● **What you should do**
Output range, inclusive: from the line containing "Disney (431, 2264)" to the line containing "Careers (171, 2417)". Restate those lines from the data below word for word and only those.

(Extracted records)

────

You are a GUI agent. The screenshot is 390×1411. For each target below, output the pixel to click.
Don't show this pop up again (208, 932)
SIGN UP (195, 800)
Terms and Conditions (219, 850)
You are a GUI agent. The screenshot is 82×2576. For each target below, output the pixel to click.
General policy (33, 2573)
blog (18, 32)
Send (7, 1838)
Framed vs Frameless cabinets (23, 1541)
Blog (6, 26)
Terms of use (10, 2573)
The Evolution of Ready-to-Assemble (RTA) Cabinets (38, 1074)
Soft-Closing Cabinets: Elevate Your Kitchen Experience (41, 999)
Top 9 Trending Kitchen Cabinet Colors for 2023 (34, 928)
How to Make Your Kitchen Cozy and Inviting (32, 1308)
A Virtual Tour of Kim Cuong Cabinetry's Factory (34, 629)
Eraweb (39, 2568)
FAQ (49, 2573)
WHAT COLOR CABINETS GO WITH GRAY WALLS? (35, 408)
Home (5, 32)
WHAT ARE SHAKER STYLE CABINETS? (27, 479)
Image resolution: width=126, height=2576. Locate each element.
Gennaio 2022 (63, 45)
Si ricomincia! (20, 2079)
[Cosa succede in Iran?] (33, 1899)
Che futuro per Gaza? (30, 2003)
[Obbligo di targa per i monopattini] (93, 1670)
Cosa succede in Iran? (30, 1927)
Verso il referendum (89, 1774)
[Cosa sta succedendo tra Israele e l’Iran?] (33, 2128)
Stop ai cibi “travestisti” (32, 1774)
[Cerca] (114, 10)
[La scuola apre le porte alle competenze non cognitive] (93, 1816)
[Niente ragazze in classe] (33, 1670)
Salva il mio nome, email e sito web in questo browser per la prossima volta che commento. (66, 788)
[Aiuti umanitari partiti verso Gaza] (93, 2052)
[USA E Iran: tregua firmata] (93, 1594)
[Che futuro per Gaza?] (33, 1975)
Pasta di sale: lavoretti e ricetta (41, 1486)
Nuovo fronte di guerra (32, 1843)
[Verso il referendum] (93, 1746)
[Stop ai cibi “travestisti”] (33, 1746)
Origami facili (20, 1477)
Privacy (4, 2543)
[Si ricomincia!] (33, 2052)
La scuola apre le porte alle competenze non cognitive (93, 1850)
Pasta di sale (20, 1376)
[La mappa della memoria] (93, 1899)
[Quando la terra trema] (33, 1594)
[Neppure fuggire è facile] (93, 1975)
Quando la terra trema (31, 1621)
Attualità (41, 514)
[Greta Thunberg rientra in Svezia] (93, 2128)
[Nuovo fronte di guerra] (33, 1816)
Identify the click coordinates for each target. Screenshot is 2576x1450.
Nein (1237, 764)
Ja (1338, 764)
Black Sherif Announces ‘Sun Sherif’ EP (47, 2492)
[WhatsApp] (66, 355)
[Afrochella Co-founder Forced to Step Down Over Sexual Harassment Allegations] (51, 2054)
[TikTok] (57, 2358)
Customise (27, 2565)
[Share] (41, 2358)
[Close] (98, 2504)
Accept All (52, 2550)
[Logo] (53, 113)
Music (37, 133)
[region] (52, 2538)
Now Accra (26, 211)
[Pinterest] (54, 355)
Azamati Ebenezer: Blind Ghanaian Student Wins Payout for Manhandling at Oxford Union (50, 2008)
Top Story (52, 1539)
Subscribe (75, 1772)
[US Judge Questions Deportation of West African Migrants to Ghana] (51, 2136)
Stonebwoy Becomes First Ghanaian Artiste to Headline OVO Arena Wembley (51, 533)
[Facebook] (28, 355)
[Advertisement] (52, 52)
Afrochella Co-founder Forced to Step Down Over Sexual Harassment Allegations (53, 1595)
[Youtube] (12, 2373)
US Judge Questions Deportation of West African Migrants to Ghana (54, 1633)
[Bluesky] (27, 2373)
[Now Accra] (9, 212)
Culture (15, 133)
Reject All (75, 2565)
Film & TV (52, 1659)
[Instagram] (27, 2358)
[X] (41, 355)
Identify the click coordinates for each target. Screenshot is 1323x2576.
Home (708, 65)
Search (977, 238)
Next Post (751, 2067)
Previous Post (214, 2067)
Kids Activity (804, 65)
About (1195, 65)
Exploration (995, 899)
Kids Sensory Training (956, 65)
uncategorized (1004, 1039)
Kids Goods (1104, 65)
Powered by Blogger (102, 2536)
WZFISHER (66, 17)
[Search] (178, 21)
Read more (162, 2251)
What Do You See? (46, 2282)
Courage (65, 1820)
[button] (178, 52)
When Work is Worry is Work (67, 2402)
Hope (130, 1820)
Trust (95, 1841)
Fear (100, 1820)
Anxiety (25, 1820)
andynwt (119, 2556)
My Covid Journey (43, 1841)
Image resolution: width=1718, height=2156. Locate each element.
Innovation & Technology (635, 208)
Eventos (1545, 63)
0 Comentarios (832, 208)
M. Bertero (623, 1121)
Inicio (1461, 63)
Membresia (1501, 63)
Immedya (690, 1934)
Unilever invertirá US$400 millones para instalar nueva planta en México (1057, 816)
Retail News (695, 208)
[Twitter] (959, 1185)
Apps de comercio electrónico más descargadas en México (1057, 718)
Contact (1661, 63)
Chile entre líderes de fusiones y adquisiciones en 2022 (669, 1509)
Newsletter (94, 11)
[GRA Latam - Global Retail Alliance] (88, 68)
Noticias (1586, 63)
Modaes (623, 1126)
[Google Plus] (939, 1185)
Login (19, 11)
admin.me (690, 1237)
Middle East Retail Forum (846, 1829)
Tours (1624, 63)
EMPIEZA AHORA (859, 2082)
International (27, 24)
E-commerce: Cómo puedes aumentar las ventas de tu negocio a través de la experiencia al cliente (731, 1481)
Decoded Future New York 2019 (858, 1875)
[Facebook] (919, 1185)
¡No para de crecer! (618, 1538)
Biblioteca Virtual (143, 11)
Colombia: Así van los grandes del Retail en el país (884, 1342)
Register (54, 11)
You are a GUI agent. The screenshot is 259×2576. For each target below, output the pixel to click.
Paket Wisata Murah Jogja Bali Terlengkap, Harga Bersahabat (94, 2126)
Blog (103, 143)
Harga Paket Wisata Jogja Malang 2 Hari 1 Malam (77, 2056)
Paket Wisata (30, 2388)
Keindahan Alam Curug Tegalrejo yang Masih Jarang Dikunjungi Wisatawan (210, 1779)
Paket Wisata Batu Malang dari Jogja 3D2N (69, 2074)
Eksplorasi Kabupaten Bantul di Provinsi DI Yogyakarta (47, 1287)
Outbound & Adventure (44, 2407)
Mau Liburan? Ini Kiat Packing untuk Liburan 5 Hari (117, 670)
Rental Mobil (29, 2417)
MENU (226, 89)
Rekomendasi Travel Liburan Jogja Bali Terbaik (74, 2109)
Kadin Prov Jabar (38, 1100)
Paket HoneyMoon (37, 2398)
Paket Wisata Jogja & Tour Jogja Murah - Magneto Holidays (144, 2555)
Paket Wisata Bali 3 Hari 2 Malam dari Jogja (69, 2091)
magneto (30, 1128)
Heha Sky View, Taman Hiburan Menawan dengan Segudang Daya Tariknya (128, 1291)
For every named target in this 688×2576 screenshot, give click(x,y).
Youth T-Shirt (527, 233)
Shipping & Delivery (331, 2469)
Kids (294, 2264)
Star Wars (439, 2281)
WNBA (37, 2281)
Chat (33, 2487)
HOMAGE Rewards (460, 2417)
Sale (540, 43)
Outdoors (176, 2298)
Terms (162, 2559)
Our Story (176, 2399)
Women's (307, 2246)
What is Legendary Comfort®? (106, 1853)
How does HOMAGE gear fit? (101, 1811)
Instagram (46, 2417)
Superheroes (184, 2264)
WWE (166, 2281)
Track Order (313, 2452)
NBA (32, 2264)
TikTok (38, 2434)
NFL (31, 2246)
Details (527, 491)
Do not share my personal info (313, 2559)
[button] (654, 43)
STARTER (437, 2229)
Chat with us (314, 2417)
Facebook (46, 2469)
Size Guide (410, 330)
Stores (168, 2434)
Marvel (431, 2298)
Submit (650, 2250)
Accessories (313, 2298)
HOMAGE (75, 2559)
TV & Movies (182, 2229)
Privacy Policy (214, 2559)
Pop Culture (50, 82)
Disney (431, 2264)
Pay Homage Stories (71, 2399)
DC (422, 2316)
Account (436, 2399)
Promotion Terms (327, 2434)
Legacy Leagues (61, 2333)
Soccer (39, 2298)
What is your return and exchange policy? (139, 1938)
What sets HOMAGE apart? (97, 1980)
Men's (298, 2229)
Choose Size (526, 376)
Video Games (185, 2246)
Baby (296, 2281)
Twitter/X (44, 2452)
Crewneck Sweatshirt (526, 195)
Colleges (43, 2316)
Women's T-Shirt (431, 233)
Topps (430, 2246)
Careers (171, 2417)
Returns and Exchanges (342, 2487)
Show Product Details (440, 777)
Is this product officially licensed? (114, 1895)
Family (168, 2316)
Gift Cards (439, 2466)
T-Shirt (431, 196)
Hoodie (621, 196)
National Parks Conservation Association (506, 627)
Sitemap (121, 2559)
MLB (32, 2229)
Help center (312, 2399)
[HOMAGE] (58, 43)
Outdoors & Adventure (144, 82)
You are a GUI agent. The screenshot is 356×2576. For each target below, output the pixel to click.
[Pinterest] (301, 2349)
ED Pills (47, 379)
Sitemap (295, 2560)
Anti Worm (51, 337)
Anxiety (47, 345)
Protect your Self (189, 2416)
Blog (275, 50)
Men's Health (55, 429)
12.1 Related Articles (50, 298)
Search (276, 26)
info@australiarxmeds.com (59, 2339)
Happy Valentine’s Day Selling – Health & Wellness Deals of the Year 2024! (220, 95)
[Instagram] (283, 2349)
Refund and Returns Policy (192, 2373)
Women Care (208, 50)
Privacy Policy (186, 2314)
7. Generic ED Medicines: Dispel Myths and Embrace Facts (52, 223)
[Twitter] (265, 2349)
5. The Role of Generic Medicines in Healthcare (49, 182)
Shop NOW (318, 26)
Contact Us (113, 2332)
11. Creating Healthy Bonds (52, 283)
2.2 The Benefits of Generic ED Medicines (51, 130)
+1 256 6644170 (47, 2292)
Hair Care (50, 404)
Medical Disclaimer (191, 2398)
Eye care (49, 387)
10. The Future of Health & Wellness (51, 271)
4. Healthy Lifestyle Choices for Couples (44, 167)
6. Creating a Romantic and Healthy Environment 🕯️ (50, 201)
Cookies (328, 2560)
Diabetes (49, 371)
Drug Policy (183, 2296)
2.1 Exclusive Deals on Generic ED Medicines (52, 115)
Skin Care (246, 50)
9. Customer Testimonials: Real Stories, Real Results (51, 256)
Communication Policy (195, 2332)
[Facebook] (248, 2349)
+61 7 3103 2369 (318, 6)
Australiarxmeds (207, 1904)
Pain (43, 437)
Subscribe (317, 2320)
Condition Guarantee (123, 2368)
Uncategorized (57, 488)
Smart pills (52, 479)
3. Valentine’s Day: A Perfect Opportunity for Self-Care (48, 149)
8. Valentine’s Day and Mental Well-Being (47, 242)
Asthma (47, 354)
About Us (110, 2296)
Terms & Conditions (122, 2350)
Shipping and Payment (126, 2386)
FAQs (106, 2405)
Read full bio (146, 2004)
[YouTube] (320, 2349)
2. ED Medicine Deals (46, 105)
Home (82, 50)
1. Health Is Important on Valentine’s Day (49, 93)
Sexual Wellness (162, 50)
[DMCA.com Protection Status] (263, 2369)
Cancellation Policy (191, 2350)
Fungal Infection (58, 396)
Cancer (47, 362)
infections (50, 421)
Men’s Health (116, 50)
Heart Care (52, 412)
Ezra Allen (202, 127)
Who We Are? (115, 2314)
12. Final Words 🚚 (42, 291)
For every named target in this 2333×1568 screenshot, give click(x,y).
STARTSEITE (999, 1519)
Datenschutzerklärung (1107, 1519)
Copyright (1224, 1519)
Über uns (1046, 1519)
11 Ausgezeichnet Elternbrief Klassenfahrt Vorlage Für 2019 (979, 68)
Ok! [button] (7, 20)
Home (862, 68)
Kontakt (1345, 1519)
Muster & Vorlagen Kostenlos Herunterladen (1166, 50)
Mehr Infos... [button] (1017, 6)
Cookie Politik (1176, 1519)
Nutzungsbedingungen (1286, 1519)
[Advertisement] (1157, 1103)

────

● **Expected answer**
Disney (431, 2264)
Pay Homage Stories (71, 2399)
DC (422, 2316)
Account (436, 2399)
Promotion Terms (327, 2434)
Legacy Leagues (61, 2333)
Soccer (39, 2298)
What is your return and exchange policy? (139, 1938)
What sets HOMAGE apart? (97, 1980)
Men's (298, 2229)
Choose Size (526, 376)
Video Games (185, 2246)
Baby (296, 2281)
Twitter/X (44, 2452)
Crewneck Sweatshirt (526, 195)
Colleges (43, 2316)
Women's T-Shirt (431, 233)
Topps (430, 2246)
Careers (171, 2417)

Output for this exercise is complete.